The FDA decision comes less than a month after its advisory committee unanimously supported donanemab for early Alzheimer’s disease, after weighing its risks and benefits.

Donanemab was tested in the phase III TRAILBLAZER-ALZ 2 trial of 1,736 early Alzheimer’s patients. The drug met the trial’s primary endpoint of change from baseline in the Integrated Alzheimer’s Disease Rating Scale, slowing decline relative to placebo (P<0.001).

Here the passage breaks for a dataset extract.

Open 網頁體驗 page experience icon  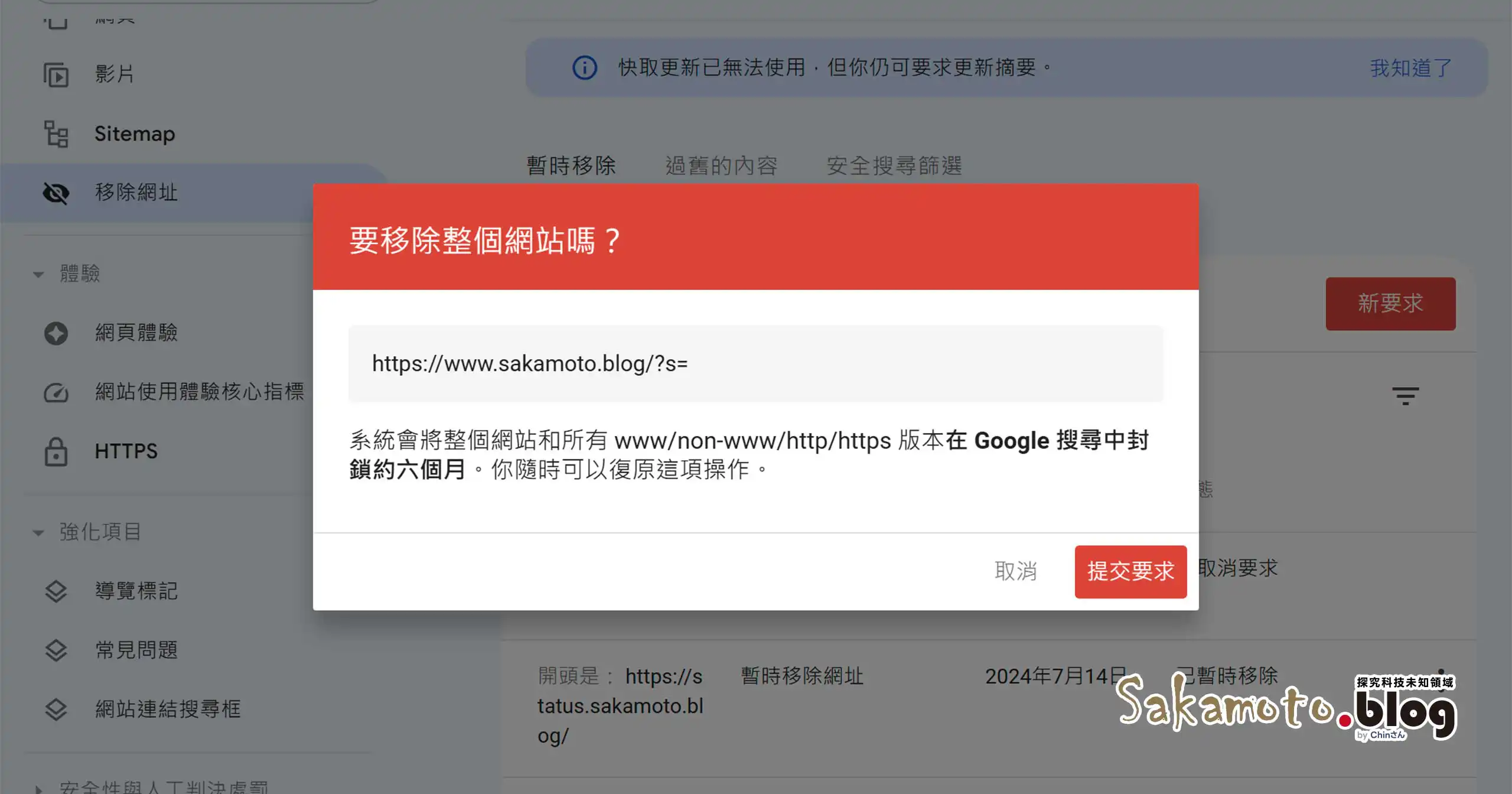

The drug also met a key secondary endpoint, showing less decline on the Clinical Dementia Rating-Sum of Boxes at 76 weeks (P<0.001). In TRAILBLAZER-ALZ 2, 17% of participants completed treatment at 6 months, 47% at 12 months, and 69% at 18 months, based on PET amyloid levels.

Like other anti-amyloid drugs, donanemab’s safety issues centered around amyloid-related imaging abnormalities (ARIA) with edema or effusion (ARIA-E) and ARIA with microhemorrhages and hemosiderin deposits (ARIA-H). Infusion-related reactions and headache also emerged after treatment.

In TRAILBLAZER-ALZ 2, 24% of donanemab-treated participants had ARIA-E and 31.4% had ARIA-H. Two ARIA-related deaths were attributed to donanemab. ARIA occurred more frequently in APOE4 homozygotes than heterozygotes or noncarriers.

The drug comes with a boxed warning for ARIA and says APOE4 testing should be performed before starting treatment. The warning cautions that serious intracerebral hemorrhages, including fatal hemorrhages, have been seen with this class of medications. Because ARIA-E can cause focal neurologic deficits that can mimic ischemic stroke, clinicians should consider whether symptoms could be due to ARIA-E before giving thrombolytic therapy to patients treated with donanemab.

The boxed warning also asks clinicians to consider the benefits of treatment and the risk of ARIA when deciding to prescribe donanemab.

Dosing instructions indicate prescribers can consider stopping treatment based on the removal of amyloid plaques to minimal levels, as assessed on amyloid PET.